Mar. 18, 2002 HOUSTON - Technology introduced by members of a galaxy far away, a long time ago, is now one step closer to reality.
And, it's with funding from a space medicine research institute that this breakthrough device will one day kill tumors and stop internal bleeding without knives, scalpels or stitches - basically without surgery as we know it.
High-intensity focused ultrasound (HIFU) devices target ultrasound in precise locations for non-invasive surgical treatments. Using diagnostic ultrasound to image a problem area, tumor site or internal trauma injury, an individual can then point-and-shoot the HIFU transducer and destroy unwanted tissue or cauterize a lesion or blood vessel.
"With HIFU we increase the amplitude of the ultrasound. Instead of dispersing the ultrasound in a fan-like arrangement, which gives you internal images, we focus the ultrasound like a magnifying glass," said Dr. Lawrence Crum, associate team leader for the Smart Medical Systems Team for the National Space Biomedical Research Institute (NSBRI). The Institute, along with the United States Department of Defense, is helping to fund the device's development.
"The device increases the intensity of the ultrasound and focuses it to generate heat inside the body with pinpoint accuracy. So the treatment doesn't affect surrounding tissue," Crum said.
The HIFU device is being developed for use in remote areas or on battlefields where traditional treatment is not possible. Once developed, the device will be ideal for ambulance and emergency room applications as well.
"We've developed devices that have been used to stop bleeding and treat tumors. These are not yet approved for human use," said Crum, who is director of the Center for Industrial and Medical Ultrasound at the University of Washington's Applied Physics Laboratory. This method of treatment would have made a big difference had it been available to Jerri Nielsen, the doctor at a United States South Pole research station who developed a malignant breast tumor.
Crum cautions that the device is still in the research phase and is far from being ready for human trials.
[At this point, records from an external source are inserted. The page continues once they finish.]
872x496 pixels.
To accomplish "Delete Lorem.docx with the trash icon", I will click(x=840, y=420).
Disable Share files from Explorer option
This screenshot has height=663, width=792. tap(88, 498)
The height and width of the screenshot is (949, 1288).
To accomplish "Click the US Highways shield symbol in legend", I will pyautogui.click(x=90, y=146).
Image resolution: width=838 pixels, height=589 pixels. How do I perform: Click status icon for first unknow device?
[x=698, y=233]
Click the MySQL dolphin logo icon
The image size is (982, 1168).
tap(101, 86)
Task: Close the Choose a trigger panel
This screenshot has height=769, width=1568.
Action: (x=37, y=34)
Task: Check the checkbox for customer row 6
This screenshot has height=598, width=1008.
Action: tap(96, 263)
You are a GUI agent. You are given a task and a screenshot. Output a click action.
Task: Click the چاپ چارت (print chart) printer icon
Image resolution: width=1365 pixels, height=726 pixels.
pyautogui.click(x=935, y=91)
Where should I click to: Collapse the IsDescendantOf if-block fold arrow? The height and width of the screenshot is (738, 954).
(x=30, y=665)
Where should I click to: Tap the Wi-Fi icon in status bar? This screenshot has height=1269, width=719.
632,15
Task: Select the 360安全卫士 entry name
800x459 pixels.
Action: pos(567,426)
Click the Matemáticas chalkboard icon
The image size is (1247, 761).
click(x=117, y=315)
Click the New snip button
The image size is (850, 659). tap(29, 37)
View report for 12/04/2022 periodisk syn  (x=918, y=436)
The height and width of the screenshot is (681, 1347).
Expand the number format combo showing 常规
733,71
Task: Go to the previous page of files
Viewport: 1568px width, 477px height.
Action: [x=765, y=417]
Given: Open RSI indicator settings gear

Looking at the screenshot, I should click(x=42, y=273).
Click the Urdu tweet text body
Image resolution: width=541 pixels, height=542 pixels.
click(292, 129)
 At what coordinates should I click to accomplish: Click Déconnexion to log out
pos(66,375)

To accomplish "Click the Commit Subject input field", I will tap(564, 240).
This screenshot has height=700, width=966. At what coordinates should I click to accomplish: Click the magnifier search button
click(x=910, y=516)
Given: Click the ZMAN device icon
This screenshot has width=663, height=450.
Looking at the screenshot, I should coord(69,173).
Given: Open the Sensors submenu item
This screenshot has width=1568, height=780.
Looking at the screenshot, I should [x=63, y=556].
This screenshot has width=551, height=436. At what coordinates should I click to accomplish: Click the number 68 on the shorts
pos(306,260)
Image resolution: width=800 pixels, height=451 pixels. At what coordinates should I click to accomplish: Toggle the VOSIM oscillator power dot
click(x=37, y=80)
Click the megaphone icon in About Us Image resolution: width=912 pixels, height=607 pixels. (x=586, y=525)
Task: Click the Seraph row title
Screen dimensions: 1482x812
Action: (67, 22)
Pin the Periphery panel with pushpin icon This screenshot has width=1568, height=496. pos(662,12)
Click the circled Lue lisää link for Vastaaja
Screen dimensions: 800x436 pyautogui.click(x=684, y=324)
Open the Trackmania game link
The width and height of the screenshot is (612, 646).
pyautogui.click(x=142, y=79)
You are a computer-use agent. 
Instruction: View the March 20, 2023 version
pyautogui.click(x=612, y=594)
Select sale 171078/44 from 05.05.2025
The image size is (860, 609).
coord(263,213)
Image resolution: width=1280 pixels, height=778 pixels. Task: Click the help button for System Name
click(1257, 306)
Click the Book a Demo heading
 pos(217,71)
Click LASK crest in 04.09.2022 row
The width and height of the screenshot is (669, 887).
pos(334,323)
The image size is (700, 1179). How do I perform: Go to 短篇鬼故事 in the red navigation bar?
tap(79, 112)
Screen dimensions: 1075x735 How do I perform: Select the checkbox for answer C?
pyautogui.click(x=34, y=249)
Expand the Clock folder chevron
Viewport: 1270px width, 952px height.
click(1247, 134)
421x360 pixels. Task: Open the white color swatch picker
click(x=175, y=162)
But, the team is encouraged by the development of similar technology in Asian and European countries. Chinese researchers have treated more than 25 different types of cancer in 5,000 people, including pancreatic cancer. By working with researchers around the globe, Crum's team has learned a lot along the way.
The group is developing a version of the device for use on space missions. From shuttle flights and aboard the ISS to future interplanetary missions, the device could provide emergency medical care for injuries or conditions that might otherwise halt a mission. The space-qualifiable version will be lightweight, portable and versatile.
The group is also looking at the long-term effects of the device on tissue as well as overcoming any problems of using the device in space.
The project is complemented by NSBRI teams looking at other space health concerns such as bone loss, cardiovascular changes, muscle wasting, balance and orientation problems, and radiation exposure. While focusing on space health issues, the Institute will quickly transfer the solutions to Earth patients suffering from similar conditions. The NSBRI is funded by NASA.
The NSBRI's consortium members include Baylor College of Medicine, Brookhaven National Laboratory, Harvard Medical School, The Johns Hopkins University, Massachusetts Institute of Technology, Morehouse School of Medicine, Mount Sinai School of Medicine, Rice University, Texas A&M University, University of Arkansas for Medical Sciences, University of Pennsylvania Health System and the University of Washington.